▶ _Problem to solve_
In the entries below, the word "data" appears on some lines. Copy each of those lines.

START Supplied information

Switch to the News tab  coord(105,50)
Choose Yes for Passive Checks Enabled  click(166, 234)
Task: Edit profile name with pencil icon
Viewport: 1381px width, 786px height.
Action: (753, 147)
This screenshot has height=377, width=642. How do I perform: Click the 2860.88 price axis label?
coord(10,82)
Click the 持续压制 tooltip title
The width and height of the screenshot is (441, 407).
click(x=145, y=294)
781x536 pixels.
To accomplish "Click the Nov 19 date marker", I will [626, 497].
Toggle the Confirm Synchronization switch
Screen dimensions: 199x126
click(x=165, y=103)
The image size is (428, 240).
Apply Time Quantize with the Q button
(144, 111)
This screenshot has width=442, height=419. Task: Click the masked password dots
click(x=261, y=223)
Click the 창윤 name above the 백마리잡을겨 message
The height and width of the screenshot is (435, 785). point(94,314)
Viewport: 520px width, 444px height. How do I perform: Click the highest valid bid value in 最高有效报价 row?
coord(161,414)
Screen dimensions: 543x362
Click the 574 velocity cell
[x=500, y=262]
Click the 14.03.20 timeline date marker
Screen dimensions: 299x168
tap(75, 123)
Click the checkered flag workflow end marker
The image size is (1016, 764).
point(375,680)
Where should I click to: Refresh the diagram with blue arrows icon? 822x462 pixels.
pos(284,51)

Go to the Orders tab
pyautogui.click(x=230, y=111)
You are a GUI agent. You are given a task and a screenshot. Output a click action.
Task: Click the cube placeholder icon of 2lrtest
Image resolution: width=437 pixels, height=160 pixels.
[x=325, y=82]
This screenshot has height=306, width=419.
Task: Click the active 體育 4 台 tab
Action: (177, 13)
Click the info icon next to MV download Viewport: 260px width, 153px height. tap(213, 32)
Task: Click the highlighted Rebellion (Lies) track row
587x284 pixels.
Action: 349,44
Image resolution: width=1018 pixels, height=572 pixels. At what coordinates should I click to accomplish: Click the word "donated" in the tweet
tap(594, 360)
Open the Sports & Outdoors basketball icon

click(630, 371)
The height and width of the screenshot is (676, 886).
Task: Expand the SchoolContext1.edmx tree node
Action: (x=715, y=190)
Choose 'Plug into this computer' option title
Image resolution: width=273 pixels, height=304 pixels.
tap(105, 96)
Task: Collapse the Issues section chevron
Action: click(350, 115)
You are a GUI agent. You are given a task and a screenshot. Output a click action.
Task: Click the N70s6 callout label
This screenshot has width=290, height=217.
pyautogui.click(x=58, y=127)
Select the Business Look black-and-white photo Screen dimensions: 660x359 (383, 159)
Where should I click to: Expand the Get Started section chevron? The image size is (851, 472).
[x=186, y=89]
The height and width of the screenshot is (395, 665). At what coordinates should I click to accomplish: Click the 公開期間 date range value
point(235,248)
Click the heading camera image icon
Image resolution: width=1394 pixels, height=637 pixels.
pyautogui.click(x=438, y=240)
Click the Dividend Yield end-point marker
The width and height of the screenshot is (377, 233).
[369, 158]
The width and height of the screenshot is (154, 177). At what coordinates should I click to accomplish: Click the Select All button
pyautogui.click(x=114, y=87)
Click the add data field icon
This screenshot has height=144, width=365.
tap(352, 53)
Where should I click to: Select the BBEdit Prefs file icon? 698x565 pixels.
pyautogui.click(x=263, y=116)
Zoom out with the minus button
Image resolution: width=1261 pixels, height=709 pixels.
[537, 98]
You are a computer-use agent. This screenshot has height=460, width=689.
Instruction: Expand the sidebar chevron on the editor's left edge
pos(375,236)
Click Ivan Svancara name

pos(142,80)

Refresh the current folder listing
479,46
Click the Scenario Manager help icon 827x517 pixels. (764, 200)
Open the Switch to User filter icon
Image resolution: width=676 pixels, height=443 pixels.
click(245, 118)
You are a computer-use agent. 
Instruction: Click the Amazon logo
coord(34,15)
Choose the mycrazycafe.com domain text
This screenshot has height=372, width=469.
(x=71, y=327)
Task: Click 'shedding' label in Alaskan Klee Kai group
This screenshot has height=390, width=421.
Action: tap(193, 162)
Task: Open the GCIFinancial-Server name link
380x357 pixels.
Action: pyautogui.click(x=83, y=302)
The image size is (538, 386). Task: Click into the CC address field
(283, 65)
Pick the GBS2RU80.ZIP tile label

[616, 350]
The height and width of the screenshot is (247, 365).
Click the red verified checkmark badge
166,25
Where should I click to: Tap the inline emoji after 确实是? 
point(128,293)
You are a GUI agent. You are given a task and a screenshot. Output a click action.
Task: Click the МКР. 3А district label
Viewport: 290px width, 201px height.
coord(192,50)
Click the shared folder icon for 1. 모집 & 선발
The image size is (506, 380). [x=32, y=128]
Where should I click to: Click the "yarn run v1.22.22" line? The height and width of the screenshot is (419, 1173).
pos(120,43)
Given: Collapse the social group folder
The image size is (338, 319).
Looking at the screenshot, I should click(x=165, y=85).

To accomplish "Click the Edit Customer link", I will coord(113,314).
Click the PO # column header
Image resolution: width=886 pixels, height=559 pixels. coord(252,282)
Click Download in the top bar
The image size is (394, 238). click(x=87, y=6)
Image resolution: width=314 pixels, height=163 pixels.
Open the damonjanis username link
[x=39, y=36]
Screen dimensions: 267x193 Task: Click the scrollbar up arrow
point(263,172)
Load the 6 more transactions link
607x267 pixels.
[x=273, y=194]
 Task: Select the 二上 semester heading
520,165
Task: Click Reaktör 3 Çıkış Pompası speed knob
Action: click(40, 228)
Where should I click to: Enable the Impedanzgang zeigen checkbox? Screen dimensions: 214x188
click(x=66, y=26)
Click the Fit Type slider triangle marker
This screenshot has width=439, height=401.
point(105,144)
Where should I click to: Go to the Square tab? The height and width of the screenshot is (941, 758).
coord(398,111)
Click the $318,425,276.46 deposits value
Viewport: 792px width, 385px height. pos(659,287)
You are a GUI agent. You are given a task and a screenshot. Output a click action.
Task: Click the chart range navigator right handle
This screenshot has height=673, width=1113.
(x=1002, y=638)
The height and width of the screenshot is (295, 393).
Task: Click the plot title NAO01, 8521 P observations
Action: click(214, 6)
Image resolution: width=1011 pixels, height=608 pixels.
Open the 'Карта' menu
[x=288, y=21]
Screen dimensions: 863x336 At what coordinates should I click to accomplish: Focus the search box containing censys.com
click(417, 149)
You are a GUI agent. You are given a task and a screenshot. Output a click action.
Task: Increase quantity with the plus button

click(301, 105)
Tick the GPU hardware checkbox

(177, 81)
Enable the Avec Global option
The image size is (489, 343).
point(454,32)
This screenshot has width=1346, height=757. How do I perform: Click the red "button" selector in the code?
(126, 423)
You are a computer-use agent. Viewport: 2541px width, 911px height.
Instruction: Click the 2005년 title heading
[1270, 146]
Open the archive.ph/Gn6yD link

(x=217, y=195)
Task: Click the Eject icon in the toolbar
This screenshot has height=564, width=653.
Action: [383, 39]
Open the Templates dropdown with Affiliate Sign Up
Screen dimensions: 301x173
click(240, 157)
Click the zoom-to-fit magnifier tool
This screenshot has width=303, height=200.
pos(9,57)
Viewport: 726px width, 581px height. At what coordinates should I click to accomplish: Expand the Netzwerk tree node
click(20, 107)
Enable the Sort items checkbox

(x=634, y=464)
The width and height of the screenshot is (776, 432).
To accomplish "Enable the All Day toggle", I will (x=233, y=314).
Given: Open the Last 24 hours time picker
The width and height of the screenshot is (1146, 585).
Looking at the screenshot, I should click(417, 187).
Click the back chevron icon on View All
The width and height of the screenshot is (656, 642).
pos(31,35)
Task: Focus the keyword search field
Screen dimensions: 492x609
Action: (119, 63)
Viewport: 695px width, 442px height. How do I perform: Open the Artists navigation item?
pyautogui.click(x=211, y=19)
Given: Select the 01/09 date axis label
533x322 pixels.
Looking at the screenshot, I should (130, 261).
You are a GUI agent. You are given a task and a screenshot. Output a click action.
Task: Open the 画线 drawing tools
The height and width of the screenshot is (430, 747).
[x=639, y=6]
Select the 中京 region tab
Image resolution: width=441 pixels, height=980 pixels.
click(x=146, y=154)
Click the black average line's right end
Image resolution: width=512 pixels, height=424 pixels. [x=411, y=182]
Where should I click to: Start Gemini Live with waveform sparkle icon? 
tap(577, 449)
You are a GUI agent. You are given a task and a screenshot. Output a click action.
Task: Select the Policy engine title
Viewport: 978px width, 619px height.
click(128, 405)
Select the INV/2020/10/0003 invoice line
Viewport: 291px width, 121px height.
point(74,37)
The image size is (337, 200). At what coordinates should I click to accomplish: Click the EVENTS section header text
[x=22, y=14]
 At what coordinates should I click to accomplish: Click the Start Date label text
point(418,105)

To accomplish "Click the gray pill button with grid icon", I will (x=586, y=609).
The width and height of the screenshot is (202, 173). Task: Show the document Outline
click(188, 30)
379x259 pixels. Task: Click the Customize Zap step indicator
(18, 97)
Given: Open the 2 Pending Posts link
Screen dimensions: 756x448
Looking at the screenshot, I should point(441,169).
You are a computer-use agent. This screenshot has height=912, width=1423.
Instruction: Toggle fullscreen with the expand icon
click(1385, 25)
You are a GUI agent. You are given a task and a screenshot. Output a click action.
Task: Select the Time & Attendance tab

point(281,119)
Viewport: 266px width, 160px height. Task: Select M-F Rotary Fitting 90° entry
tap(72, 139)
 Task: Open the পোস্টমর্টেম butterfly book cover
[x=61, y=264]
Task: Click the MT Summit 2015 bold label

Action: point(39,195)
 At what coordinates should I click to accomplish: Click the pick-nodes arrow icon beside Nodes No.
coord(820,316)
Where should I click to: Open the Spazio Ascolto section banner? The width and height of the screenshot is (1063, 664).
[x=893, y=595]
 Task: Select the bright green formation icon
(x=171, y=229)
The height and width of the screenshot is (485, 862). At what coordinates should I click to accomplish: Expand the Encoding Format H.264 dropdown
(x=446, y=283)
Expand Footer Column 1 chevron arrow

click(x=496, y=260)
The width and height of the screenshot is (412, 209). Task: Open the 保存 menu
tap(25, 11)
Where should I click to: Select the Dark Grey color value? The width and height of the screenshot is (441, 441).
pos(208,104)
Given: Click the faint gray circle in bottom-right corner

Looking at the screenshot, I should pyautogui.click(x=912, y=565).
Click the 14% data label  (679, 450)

END Supplied information

▶ _Solution for this task_
Click the add data field icon
Click the 14% data label  (679, 450)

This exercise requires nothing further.